Introduction: To describe a new device meant for rapid endovascular thrombectomy of intracranial arteries of various sizes and its first clinical use.
Methods: A device with oriented microfilaments was constructed that consists of a core wires compound surrounded by a dense palisade of perpendicular-oriented stiff polyamid microfilaments (phenox clot retriever). The device is introduced into the target vessel through a 0.021- or 0.027-inch microcatheter, deployed distally to the thrombus, and slowly pulled back under continuous aspiration via the guiding catheter.

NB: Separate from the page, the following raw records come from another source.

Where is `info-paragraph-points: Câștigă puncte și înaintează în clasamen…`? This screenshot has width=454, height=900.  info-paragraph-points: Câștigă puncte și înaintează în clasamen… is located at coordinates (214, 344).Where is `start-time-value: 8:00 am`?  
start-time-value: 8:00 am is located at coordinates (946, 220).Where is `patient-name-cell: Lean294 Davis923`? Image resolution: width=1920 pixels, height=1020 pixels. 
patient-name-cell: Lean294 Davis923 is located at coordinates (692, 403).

Results: The clinical use of the phenox clot retriever in two successive patients is described. Case 1: In a 78-year-old patient with acute posterior circulation ischemia not eligible for intravenous or intraarterial thrombolysis, endovascular recanalization of the occluded left V4 segment was possible using the phenox clot retriever within a few minutes. Case 2: A 70-year-old patient presented after the sudden onset of a left upper extremity paresis 1 day after abdominal surgery. Angiography revealed a thromboembolic occlusion of two cortical branches of the right middle cerebral artery. The rolandic artery was recanalized by a single passage of the phenox clot retriever, with complete neurological recovery.
Conclusion: The phenox clot retriever, a flexible microfilament pattern, might be a useful supplement to the repertoire of currently available devices for endovascular intracranial thrombectomy.